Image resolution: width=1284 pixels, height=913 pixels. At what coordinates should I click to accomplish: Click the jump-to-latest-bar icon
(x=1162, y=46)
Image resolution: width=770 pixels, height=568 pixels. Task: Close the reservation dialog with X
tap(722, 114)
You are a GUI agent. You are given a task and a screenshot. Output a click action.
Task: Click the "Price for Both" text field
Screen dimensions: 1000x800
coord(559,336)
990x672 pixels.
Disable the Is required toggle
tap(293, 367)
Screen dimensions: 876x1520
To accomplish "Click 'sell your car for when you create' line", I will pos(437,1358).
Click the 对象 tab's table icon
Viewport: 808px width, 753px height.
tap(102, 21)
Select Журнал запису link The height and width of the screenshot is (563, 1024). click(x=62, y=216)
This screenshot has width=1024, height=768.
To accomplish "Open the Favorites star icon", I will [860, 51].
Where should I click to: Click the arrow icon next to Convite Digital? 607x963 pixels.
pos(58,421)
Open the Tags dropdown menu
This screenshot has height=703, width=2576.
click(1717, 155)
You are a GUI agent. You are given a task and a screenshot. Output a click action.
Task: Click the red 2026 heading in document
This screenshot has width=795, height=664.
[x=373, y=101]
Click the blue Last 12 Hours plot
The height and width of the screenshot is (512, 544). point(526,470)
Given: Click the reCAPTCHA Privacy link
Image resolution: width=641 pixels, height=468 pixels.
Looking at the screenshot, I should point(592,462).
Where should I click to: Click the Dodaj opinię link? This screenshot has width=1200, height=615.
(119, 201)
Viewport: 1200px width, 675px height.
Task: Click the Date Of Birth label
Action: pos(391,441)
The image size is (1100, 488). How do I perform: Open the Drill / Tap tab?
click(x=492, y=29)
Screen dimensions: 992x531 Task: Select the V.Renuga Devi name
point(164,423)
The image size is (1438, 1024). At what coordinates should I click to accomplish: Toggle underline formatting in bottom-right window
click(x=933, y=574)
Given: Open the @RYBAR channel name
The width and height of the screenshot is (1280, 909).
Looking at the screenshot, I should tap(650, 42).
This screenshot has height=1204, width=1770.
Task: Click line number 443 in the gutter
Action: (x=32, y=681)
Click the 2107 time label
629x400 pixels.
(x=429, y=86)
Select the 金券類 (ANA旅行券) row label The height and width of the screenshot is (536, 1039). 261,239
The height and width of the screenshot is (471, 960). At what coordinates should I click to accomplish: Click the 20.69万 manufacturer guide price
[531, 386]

= = = = =

▶ PROMPT
Please write the entries out again exactly as they stand.

▶ PROBLEM SOLUTION
Image resolution: width=1284 pixels, height=913 pixels. At what coordinates should I click to accomplish: Click the jump-to-latest-bar icon
(x=1162, y=46)
Image resolution: width=770 pixels, height=568 pixels. Task: Close the reservation dialog with X
tap(722, 114)
You are a GUI agent. You are given a task and a screenshot. Output a click action.
Task: Click the "Price for Both" text field
Screen dimensions: 1000x800
coord(559,336)
990x672 pixels.
Disable the Is required toggle
tap(293, 367)
Screen dimensions: 876x1520
To accomplish "Click 'sell your car for when you create' line", I will pos(437,1358).
Click the 对象 tab's table icon
Viewport: 808px width, 753px height.
tap(102, 21)
Select Журнал запису link The height and width of the screenshot is (563, 1024). click(x=62, y=216)
This screenshot has width=1024, height=768.
To accomplish "Open the Favorites star icon", I will [860, 51].
Where should I click to: Click the arrow icon next to Convite Digital? 607x963 pixels.
pos(58,421)
Open the Tags dropdown menu
This screenshot has height=703, width=2576.
click(1717, 155)
You are a GUI agent. You are given a task and a screenshot. Output a click action.
Task: Click the red 2026 heading in document
This screenshot has width=795, height=664.
[x=373, y=101]
Click the blue Last 12 Hours plot
The height and width of the screenshot is (512, 544). point(526,470)
Given: Click the reCAPTCHA Privacy link
Image resolution: width=641 pixels, height=468 pixels.
Looking at the screenshot, I should point(592,462).
Where should I click to: Click the Dodaj opinię link? This screenshot has width=1200, height=615.
(119, 201)
Viewport: 1200px width, 675px height.
Task: Click the Date Of Birth label
Action: pos(391,441)
The image size is (1100, 488). How do I perform: Open the Drill / Tap tab?
click(x=492, y=29)
Screen dimensions: 992x531 Task: Select the V.Renuga Devi name
point(164,423)
The image size is (1438, 1024). At what coordinates should I click to accomplish: Toggle underline formatting in bottom-right window
click(x=933, y=574)
Given: Open the @RYBAR channel name
The width and height of the screenshot is (1280, 909).
Looking at the screenshot, I should tap(650, 42).
This screenshot has height=1204, width=1770.
Task: Click line number 443 in the gutter
Action: (x=32, y=681)
Click the 2107 time label
629x400 pixels.
(x=429, y=86)
Select the 金券類 (ANA旅行券) row label The height and width of the screenshot is (536, 1039). 261,239
The height and width of the screenshot is (471, 960). At what coordinates should I click to accomplish: Click the 20.69万 manufacturer guide price
[531, 386]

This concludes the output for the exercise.